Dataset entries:
---

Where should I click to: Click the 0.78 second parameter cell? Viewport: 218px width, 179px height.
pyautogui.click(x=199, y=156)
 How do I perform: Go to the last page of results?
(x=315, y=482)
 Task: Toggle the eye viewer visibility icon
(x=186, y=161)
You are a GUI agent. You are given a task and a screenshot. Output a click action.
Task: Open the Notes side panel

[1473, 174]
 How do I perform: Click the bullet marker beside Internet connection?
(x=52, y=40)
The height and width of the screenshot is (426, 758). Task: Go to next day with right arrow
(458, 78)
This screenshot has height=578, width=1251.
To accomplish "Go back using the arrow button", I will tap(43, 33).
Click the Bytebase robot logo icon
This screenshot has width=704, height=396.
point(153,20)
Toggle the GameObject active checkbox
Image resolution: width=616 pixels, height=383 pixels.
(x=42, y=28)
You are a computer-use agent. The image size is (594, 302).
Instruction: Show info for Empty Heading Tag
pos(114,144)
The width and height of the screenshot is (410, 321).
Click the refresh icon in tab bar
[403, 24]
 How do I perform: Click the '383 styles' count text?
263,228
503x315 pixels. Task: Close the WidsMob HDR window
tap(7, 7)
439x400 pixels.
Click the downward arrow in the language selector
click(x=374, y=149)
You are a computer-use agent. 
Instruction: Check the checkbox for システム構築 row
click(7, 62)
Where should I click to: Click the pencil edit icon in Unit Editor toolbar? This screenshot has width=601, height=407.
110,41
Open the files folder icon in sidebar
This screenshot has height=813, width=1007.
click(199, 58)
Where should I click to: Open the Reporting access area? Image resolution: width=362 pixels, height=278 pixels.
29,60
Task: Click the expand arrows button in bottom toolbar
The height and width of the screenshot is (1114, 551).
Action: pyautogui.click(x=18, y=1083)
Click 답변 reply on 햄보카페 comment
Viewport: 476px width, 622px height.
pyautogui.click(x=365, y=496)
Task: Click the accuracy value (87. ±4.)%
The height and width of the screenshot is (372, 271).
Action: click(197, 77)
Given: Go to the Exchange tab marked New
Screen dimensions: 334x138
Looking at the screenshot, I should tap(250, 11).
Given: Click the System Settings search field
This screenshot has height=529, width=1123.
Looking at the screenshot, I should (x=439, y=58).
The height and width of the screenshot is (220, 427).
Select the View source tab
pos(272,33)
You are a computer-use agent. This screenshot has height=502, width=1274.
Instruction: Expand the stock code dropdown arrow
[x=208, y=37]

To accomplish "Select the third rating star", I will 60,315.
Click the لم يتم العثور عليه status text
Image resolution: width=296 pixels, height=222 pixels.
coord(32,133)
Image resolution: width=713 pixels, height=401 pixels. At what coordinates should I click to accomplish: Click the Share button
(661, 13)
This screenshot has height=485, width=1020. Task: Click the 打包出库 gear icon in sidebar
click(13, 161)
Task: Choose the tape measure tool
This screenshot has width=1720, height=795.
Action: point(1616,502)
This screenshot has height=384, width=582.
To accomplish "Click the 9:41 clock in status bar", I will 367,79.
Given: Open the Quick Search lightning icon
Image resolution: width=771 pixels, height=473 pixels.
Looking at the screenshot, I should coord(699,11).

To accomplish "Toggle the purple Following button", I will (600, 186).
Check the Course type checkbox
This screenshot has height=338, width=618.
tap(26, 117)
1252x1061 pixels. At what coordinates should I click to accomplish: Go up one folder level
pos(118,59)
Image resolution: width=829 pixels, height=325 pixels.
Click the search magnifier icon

---

Collect every line with the string "status" from the records, and copy each.

- **Exercise response**
Click the لم يتم العثور عليه status text
To accomplish "Click the 9:41 clock in status bar", I will 367,79.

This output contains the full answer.